Built in 1833 by Abraham Wagener. Construction took 3 (or 4) years. Placed on the National Register of Historic Places in 1994. The mansion has at various times been a private home, a tourist attraction, used to store grain, housed goats, and suffered years of abandonment and neglect. Area children used to ride bicycles up and down the staircase.
By the turn of the century the house had deteriorated badly. In 1908 William T. Morris bought the house and restored it. As the local newspaper stated at the time, his objective was to “bring as near as possible to original colonial style”. In fact he restored this Greek Revival mansion with Georgian Revival details, which were incorrect for the style. A 1912 Yates county map listed the house location as “Morris Manor”. Morris was a noted corporate executive who bought and sold many companies in the region.

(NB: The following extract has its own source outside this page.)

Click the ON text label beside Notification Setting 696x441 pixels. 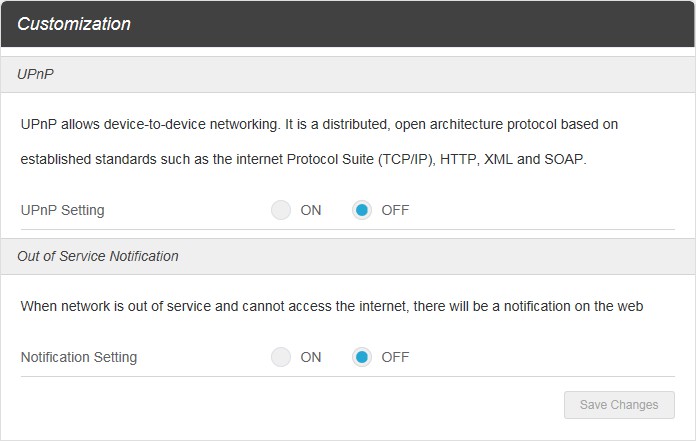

Morris removed the ca.1870 square cupola and replaced it with an 18th century “widows walk”. He also replaced the original south portico with a larger Georgian Revival portico. Unlike the original, this addition is out of proportion to the building. The original columns were rectangular, but Morris replaced them with Roman Tuscan columns which again are probably not correct. The original pediment featured a round window, which was replaced with a Georgian half-circle with small paned glass.
The property (100 acres) was under consideration for purchase by the state in 1923 for use as a park.